Poster Presentation Advances in Neuroblastoma Research Congress 2016

Phase I study of anti-GD2 antibody ch14.18/CHO long term infusion in recurrent or refractory neuroblastoma patients in Japan (#327)

Atsushi Narita 1 , Yoshiyuki Takahashi 1 , Nikolai Siebert 2 , Nobuhiro Nishio 1 , Xinan Wang 1 , Yinyan Xu 1 , Yusuke Okuno 1 , Daiei Kojima 1 , Kyogo Suzuki 1 , Norihiro Murakami 1 , Rieko Taniguchi 1 , Daisuke Ichikawa 1 , Motoharu Hamada 1 , Shinsuke kataoka 1 , Yuko Sekiya 1 , Nozomu Kawashima 1 , Eri Nishikawa 1 , Michi Kamei 1 , Hideki Muramatsu 1 , Asahito Hama 1 , Takehiko Kamijo 3 , Atsuko Nakazawa 4 , Hajime Hosoi 5 , Yoshiaki Kinoshita 6 , Shinobu Shimizu 7 , Katsuyoshi Kato 7 , Masaaki Mizuno 7 , Hans Loibner 8 , Tatsuro Tajiri 9 , Akira Nakagawara 9 , Ruth Ladenstein 10 , Holger N Lode 3 , Seiji Kojima 1
  1. Department of Pediatrics, Nagoya University Graduate School of Medicine, Nagoya
  2. Department of Pediatric Oncology and Hematology, University Medicine Greifswald, Greifswald
  3. Research Institute for Clinical Oncology, Saitama Cancer Center, Ina
  4. Department of Pathology, Tokai University School of Medicine, Isehara
  5. Department of Pediatrics, Kyoto Prefectural University of Medicine, Kyoto
  6. Department of Pediatric Surgery, Kyushu University, Fukuoka
  7. Centre for Advanced Medicine and Clinical Research, Nagoya University Hospital, Nagoya
  8. Apeiron Biologics AG, CEO, Vienna
  9. Japan Neuroblastoma Study Group, Tokyo
  10. Paediatric Haematology/Oncology, St.
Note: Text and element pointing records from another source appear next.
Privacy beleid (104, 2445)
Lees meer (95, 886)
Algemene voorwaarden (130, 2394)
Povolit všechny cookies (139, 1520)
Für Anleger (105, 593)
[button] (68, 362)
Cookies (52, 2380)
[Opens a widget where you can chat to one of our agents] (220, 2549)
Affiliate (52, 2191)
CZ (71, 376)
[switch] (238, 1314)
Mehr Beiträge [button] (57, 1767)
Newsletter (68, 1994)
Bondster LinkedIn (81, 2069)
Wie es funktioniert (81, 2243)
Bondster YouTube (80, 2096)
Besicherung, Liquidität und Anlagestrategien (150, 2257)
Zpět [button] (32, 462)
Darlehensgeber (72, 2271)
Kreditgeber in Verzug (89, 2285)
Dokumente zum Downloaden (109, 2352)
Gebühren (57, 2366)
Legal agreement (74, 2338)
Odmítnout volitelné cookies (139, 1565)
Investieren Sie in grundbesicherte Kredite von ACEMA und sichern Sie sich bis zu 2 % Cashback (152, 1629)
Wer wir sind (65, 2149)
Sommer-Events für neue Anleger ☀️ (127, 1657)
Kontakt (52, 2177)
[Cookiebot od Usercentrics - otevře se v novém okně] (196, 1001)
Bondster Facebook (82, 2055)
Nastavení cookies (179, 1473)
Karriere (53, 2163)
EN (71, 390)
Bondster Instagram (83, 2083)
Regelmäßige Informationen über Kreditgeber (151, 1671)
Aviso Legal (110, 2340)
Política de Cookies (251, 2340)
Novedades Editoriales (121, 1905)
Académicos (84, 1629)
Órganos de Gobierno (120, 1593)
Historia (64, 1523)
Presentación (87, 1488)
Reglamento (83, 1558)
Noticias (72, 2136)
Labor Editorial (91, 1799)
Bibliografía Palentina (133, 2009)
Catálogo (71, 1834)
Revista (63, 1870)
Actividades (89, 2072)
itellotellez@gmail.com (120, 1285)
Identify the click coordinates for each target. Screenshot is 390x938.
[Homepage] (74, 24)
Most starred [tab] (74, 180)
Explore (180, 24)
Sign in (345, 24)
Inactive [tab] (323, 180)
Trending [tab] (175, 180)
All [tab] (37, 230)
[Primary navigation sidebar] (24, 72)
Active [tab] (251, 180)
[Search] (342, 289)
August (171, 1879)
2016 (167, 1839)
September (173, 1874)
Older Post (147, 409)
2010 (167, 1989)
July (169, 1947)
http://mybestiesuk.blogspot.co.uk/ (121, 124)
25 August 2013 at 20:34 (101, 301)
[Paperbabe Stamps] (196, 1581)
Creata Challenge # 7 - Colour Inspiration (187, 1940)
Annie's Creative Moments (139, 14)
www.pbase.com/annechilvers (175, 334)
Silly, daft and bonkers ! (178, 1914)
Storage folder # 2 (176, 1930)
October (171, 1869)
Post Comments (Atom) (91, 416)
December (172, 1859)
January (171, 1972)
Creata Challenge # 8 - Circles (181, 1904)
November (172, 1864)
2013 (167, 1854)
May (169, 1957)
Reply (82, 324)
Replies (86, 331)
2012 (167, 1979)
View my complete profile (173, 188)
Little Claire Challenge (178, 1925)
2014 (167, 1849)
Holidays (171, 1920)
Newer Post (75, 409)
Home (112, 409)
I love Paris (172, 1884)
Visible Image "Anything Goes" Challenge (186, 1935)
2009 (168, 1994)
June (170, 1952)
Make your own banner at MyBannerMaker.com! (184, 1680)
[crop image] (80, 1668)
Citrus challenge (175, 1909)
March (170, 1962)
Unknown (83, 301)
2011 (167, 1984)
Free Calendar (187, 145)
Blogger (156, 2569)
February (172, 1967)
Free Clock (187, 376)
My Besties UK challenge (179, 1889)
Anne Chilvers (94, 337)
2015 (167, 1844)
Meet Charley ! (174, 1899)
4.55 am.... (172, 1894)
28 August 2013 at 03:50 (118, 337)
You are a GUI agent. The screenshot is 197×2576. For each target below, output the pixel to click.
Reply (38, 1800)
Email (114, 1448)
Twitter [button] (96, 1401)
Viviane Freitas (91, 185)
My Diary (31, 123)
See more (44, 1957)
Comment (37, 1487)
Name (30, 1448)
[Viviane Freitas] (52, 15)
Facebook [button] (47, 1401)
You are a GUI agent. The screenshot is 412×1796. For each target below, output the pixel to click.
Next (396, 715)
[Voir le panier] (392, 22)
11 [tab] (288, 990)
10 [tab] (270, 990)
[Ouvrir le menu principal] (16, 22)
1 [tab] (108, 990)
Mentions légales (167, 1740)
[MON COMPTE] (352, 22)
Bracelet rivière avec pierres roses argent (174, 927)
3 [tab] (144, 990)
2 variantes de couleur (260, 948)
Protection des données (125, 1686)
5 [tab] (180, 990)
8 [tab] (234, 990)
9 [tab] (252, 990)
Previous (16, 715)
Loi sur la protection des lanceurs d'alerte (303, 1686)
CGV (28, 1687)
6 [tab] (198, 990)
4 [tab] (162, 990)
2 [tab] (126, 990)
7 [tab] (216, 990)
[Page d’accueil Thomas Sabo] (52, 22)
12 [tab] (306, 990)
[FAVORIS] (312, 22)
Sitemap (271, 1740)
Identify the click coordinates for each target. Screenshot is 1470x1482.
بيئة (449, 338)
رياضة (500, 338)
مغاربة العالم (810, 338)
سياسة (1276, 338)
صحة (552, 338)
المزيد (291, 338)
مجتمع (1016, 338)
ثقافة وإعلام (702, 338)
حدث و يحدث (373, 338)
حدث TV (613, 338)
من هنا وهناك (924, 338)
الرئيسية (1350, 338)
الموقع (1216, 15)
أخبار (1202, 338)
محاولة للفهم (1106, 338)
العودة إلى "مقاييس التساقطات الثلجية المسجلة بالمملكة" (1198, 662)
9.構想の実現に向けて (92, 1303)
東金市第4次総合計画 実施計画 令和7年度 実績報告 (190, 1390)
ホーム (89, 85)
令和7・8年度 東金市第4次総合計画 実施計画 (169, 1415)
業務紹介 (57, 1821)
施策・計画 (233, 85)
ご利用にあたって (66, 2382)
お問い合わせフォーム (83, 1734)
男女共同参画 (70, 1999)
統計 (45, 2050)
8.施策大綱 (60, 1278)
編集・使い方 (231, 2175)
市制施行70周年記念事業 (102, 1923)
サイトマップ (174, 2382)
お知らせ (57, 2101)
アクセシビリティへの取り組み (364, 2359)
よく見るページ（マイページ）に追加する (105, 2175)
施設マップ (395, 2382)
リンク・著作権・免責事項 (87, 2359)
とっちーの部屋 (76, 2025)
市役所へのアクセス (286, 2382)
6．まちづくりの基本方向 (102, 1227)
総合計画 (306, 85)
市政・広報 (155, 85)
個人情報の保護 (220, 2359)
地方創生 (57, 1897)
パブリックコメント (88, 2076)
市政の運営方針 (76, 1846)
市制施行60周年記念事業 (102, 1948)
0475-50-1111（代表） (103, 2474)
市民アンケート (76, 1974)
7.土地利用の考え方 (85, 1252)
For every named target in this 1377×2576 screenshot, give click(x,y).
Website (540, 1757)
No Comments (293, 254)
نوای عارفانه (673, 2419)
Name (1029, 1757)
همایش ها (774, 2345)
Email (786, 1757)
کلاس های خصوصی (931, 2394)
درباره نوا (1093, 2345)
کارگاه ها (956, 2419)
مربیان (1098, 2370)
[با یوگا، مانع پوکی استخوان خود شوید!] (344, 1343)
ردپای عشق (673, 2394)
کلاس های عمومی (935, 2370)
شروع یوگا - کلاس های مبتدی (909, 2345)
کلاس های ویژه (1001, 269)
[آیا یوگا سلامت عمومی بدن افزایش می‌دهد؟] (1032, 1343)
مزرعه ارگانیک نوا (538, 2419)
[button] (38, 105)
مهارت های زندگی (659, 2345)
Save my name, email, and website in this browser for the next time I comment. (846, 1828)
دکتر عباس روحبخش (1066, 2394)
Anna Children's Hospital and Research Institute for the SIOP Europe Neuroblastoma Group, Vienna

Background: The primary objective of this study was to assess safety and tolerability of single agent monoclonal anti-GD2 antibody ch14.18/CHO continuous long-term-infusion (LTI) in Japanese neuroblastoma patients. Secondary objectives were to evaluate pharmacokinetic (PK) and pharmacodynamics (PD) parameters and anti-tumor activity in patients with evaluable diseases.

Methods: Continuous infusion of 100 mg/m2/cycle (3.3mg/kg/cycle if body weight ≤12 kg) ch14.18/CHO was administered over 10 consecutive days every 5 weeks. Patients could receive up to five cycles. Blood samples were collected for assessment of PK, HACA response, immunophenotype, ADCC, CDC, biochemistry, Fc gamma receptor polymorphism, and MRD assessment.

Results: Ten patients with recurrent/refractory neuroblastoma were enrolled between September 2014 and July 2015. Nine patients (5 boys and 4 girls) were eligible and evaluable for toxicity and response assessments in this study. The median age was 4 (range 2-9) years old. Grade 3 or higher toxicities included anemia, leukopenia, neutropenia, elevation of hepatic transaminases, hyponatremia, and urticalia, but all these toxicities were reversible until the next scheduled cycle. The supportive care guidelines allowed all patients to continue the treatment at the same dose level. No unexpected Grade 4 toxicities were observed. PK parameters of ch14.18/CHO in Japanese patients were not different from Caucasian patients. All evaluable patients revealed an increased ADCC response over base line against neuroblastoma cells. Three of nine patients had partial responses evaluated by MIBG scans or tumor marker analysis. One patient discontinued after 2 cycles because of progressive disease in central nervous system. Eight patients are alive with stable disease without further chemotherapy (median follow-up 10 months from enrollment; range 7-17).

Conclusion: Japanese patients receiving ch14.18/CHO for high risk neuroblastoma had similar PK, tolerability and objective response rate compared to Caucasian patients. These results bridge data of ch14.18/CHO between Asian and Caucasian patients.